Vanuit het oogpunt van de NHRPH vormt deze studie een ongezien precedent. Het geeft een nauwkeurig beeld van het fenomeen van het niet-toekennen van rechten. Met dit project heeft de FOD Sociale Zekerheid een maatschappelijke kwestie onder de aandacht gebracht die personen met een handicap, en meer in het algemeen alle burgers, rechtstreeks aanbelangt. Het tot een goed einde brengen van deze oefening, door de nodige verbeteringen aan te brengen in de dienstverlening van de DG HAN, zou een bron van hoop moeten zijn voor personen met een handicap en een bron van inspiratie voor alle overheidsdiensten.

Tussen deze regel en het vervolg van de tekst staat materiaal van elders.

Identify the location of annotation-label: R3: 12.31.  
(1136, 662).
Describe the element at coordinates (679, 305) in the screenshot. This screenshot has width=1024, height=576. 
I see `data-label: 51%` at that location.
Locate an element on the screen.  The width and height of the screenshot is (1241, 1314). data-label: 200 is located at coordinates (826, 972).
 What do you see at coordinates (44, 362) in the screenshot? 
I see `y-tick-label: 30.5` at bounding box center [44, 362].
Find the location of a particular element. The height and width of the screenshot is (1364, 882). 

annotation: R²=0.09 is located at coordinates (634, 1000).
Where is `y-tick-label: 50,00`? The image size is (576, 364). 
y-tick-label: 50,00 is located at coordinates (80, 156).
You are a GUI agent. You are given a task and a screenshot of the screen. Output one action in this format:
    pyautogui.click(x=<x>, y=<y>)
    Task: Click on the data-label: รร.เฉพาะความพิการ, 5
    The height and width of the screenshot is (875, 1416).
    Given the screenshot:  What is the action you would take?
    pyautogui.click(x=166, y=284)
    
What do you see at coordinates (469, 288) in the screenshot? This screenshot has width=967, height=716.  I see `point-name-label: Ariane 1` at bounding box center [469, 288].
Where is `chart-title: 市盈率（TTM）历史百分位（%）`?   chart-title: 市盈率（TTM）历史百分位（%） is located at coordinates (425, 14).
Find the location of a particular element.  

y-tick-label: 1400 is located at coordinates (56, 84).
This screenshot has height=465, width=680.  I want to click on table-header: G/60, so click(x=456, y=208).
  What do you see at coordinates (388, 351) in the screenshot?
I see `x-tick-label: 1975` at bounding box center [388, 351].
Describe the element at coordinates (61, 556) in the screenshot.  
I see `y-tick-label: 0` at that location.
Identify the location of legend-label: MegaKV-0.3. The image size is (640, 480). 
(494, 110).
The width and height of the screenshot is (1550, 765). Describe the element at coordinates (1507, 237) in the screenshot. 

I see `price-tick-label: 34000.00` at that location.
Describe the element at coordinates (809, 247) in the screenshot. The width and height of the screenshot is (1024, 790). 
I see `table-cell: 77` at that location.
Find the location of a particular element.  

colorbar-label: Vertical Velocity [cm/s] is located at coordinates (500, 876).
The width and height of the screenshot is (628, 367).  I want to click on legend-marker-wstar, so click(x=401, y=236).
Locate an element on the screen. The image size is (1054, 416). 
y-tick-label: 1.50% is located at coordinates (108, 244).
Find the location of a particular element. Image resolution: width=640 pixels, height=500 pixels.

De twee werksessies in januari 2025 hebben ook een constructieve, “actiegerichte” denkoefening zonder taboe op gang gebracht. Deze dynamiek vormt een basis van onschatbare waarde waarop kan worden voortgebouwd. Te betreuren valt evenwel dat slechts een klein deel van de acties aan bod kon komen omdat er te weinig tijd werd uitgetrokken voor deze cruciale besprekingen.

De NHRPH betreurt daarom des te meer de slechte kwaliteit van het eindverslag over het actieplan. Gelet op het belang van de sociale en menselijke uitdagingen die met het niet-toekennen van rechten gepaard gaat, dringt de NHRPH echter toch aan op de uitvoering van de aanbevelingen van de studie, onder voorbehoud van de opmerkingen in deel D van dit advies. De NHRPH hoopt dat deze uitvoering van doeltreffende maatregelen tegemoet zal komen aan de behoeften en verwachtingen van personen met een handicap. Het is ook in deze geest dat de NHRPH vraagt om de huidige prioritering opnieuw te bekijken in het licht van de uitdagingen van de NTU (zie punt B).

Dit advies wordt uitgebracht op basis van de documenten die op 01/04/2024 per e-mail zijn ontvangen, dus onder voorbehoud van eventuele andere documenten of correcties die later aan de NHRPH worden toegezonden en die tot gevolg hebben dat de inhoud van het eindverslag en/of het actieplan wordt gewijzigd.